Instructions:
• a. Could you swap "cephalosporins" for "cephalosporin antibiotics" in the passage on antibiotic biodegradation and write out the part that begins with "In this study, the" and ends with "cephalosporins (Cimarusti 1984)."?
• b. Can you carry on the passage about the biodegradation of penicillins and cephalosporins from the point where it stops?

In this study, the biodegradation of penicillin’s (amoxicillin) was more than that of cephalosporins (cephalexin and cefuroxime). These findings are accepted by Deshpande et al. (2004), who depicted that most of the β-lactamases from various species of Bacillus degrade natural penicillins faster than cephalosporins. This is because cephalosporins are significantly less sensitive to hydrolysis by various β-lactamases of different origin than penicillins (Bush et al. 1995). However, the rate of hydrolysis by β-lactamase varies considerably with different cephalosporins (Cimarusti 1984).

Entries provided:
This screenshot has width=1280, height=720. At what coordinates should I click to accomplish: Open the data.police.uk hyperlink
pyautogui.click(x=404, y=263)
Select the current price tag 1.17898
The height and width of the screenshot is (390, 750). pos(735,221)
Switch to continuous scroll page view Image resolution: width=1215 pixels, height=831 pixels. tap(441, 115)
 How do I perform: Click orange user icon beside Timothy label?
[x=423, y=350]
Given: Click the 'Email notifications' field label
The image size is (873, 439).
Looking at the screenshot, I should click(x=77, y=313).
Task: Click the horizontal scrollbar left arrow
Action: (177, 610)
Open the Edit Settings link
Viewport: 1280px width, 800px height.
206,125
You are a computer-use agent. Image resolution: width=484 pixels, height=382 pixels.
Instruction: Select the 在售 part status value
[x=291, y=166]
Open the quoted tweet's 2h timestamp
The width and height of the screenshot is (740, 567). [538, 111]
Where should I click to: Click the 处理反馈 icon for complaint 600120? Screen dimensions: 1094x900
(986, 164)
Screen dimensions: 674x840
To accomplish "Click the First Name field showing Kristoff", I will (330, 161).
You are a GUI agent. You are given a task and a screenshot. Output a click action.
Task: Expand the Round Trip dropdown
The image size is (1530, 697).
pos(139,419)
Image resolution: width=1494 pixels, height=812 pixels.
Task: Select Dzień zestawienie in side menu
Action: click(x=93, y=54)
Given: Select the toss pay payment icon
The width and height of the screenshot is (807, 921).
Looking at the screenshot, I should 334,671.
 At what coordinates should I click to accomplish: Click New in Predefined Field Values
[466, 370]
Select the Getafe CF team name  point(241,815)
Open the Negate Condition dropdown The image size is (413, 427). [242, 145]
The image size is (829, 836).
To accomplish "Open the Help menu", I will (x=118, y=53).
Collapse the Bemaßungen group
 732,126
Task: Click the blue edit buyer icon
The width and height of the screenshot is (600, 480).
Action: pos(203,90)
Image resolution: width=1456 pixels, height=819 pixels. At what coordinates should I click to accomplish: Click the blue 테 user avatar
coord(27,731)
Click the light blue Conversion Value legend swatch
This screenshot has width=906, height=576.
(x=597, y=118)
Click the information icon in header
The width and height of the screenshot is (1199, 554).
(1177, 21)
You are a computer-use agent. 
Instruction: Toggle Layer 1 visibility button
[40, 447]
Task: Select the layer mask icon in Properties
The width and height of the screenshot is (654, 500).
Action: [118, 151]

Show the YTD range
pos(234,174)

Answers to the exercises:
• a.
In this study, the biodegradation of penicillin’s (amoxicillin) was more than that of cephalosporin antibiotics (cephalexin and cefuroxime). These findings are accepted by Deshpande et al. (2004), who depicted that most of the β-lactamases from various species of Bacillus degrade natural penicillins faster than cephalosporin antibiotics. This is because cephalosporin antibiotics are significantly less sensitive to hydrolysis by various β-lactamases of different origin than penicillins (Bush et al. 1995). However, the rate of hydrolysis by β-lactamase varies considerably with different cephalosporin antibiotics (Cimarusti 1984).

• b.
Similar results were observed in the comparison of amoxicillin and ampicillin, where the biodegradation of amoxicillin was more than that of ampicillin. This is similar to the study conducted by Morse and Jackson (2004) who reported that amoxicillin has affinity for microbial degradation. On the other hand, the degradation of antibiotics depends on the type of antibiotic. Cephalexin, sulfamethoxazole and sulfadiazine were removed by biodegradation in both freshwater and saline sewage systems (Li and Zhang 2010). However, some antibiotics are difficult to degrade, especially ciprofloxacin (Prado et al. 2009; Wu et al. 2009).

Biodegradation of β-lactam antibiotics by β-lactamase produced from B. subtilis has not been investigated before. However, Al-Ahmad et al. (1999) studied the biodegradation of penicillin G in the hospital sewage by P. putida. They found that the maximum degradation was 27 % recorded after 28 days and 35 % after 40 days. In this work, B. subtilis 1556WTNC was more efficient than P. putida, because it has the ability to biodegrade 25 % amoxicillin after 12 days. Besides, Al-Ahmad et al. (1999) determined the biodegradation of penicillin G by the measurement of COD, while in this study the biodegradation was determined by measurement of the amount of amoxicillin degraded by β-lactamase.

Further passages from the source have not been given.